Recursive locks – a blessing or a curse?
Christopher Smith has tried very hard to come up with a case where a recursive lock is a good thing (TM). And while the article is very well thought out and presented, apparently David Butenhof (the creator of my favorite book on POSIX Threads) disagrees. Actually, it was the other way around, as Butenhofs article is way older. But anyways, as I have voiced my own opinion on the subject in this article already (executive summary of my opinion on recursive locks: I have not seen this used in practice a whole lot and it is usually a sign that something is wrong with your synchronisation patterns anyways), I wanted to comment on some of the points Christopher makes.
But first of all, let me add a word of warning: Christopher uses databases for his examples and I don’t work with these on a daily basis. I know the basic concepts, have worked with them on some web-based projects, but that’s about it. And since I have more of an HPC-background, some of the things he suggests strike me as kind of odd, but that may be because locks are just used differently in the world of databases. Anyways, enough with the preface, let’s get on with the article:
First of all, he constructs a use-case for recursive locks, including encapsulation, a really smart logging framework, and a rarely used lock. I thought about whether or not to quote his whole example here, but decided against it because it is long. Really long. Therefore, for the rest of this article I am going to assume you have read and understood it. Here are the points that bother me about it:
- Is it really a smart idea to log into the same database, where the actual transactions are carried out as well? What happens if the database fails? Aren’t the logs there to provide a way to safeguard against loosing data in this case?

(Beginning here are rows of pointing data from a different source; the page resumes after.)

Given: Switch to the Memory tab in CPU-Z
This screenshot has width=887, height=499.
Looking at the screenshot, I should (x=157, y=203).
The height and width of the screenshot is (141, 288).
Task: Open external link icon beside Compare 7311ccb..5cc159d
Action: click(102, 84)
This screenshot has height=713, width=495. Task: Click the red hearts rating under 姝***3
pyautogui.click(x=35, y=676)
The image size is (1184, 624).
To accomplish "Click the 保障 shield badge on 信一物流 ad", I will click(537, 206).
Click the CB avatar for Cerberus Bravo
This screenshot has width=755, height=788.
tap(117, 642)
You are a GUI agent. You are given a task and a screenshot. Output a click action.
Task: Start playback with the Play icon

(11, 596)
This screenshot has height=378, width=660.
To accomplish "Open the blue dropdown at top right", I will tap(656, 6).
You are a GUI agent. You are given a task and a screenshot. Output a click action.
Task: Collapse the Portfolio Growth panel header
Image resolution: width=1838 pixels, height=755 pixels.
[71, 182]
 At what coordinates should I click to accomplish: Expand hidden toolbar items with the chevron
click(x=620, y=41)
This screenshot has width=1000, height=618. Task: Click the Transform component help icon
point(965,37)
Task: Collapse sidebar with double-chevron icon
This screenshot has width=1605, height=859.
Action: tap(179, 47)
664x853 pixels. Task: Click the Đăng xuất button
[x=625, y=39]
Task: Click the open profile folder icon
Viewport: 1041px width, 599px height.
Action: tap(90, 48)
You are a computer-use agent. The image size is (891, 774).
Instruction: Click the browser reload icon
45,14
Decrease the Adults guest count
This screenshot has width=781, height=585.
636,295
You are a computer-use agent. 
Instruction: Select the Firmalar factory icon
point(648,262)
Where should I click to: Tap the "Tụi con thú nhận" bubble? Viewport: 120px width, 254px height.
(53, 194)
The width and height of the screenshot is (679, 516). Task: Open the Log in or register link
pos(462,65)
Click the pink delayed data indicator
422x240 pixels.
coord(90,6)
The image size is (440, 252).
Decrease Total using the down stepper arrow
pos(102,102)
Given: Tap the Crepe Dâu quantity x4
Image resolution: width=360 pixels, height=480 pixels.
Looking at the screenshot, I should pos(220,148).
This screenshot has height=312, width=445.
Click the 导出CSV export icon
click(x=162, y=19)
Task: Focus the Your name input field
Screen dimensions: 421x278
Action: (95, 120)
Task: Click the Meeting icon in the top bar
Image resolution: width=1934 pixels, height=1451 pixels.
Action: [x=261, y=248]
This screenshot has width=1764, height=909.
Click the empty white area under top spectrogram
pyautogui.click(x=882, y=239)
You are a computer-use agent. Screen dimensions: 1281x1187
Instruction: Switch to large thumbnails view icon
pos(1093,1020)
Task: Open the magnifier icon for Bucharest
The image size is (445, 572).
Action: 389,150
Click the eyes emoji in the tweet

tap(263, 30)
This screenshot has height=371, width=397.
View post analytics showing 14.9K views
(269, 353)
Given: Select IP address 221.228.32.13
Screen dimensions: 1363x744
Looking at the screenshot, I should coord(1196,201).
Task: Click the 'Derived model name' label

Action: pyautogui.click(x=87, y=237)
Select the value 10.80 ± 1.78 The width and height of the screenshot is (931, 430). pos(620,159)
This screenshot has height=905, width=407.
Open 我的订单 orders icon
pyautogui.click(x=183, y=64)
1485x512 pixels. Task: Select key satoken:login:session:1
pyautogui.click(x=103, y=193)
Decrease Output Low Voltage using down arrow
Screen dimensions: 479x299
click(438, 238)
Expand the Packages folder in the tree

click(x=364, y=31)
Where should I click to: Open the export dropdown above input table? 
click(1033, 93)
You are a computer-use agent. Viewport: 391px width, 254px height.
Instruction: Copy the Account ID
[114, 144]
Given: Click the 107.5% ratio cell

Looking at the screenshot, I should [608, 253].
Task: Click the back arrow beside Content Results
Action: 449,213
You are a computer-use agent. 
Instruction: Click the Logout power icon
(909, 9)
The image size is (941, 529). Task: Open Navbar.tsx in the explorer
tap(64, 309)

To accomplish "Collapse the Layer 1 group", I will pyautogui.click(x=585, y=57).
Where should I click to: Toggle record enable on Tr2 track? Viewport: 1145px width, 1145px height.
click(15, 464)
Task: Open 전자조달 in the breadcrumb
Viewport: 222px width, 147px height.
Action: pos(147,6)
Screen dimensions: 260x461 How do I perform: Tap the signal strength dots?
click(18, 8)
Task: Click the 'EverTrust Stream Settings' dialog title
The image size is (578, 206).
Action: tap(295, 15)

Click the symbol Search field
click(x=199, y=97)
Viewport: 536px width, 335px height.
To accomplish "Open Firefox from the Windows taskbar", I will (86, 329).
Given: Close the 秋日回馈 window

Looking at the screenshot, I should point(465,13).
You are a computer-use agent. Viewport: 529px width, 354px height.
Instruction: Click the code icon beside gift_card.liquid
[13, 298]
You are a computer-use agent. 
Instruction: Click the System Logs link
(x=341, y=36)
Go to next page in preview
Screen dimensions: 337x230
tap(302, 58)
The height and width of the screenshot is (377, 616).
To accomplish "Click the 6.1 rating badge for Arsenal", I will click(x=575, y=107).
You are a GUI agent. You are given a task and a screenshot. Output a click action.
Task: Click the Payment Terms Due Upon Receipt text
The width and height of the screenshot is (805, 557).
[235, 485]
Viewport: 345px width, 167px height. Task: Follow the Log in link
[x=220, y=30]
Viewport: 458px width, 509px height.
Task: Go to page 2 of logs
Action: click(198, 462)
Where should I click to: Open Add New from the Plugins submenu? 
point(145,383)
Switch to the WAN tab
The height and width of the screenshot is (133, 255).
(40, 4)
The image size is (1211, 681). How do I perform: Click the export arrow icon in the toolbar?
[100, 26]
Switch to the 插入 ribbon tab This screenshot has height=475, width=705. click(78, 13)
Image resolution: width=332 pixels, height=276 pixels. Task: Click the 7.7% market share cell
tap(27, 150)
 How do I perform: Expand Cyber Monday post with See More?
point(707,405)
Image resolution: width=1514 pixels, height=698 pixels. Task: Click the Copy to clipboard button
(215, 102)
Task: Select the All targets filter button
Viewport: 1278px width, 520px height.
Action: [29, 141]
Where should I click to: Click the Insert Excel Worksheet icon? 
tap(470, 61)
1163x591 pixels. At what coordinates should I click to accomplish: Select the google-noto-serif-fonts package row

- Does the logging really need to happen inside the transaction? Christopher discusses this point himself, and reasons that this is the only way to capture the context of the transaction. I don’t know enough about databases to knowledgeably discuss this point, but I know I would normally try to avoid this. I would most likely update the log afterwards or before, even if it involves copying some data. Of course, Christopher also tries to counter this argument by saying that there is little contention on the lock- but still the whole example looks a little – set up.
- Is it a smart move to pay the performance penalty associated with recursive locks all the time, only because there may be the chance that logging is enabled and the logging framework uses the same database as its back-end? Wouldn’t it be smarter to guard against this case only if it is really needed? Sure, this may make the interface of the logger potentially uglier, because you have to provide non-locking logging operations as well and this is an implementation detail that you wanted to hide, but at least you can restructure the code so that the locking operations are merely wrappers around them and not much code duplication is involved.
These are just some of the points that came to my mind when thinking about the problem. I also tried to think of ways to solve it nicely without the use of recursive locks, but decided that it was not trivial and with my limited knowledge about how databases are used in practice I was not likely to come up with a really great solution. Especially, since it is pretty clear from the length of the problem description that it is cleverly constructed and well presented – but still an edge-case.
I do want to comment on the other examples he uses to justify recursive locking, though:
the probability that the lock will be used recursively is small (say you have to lock two records in a table that has page-level locking)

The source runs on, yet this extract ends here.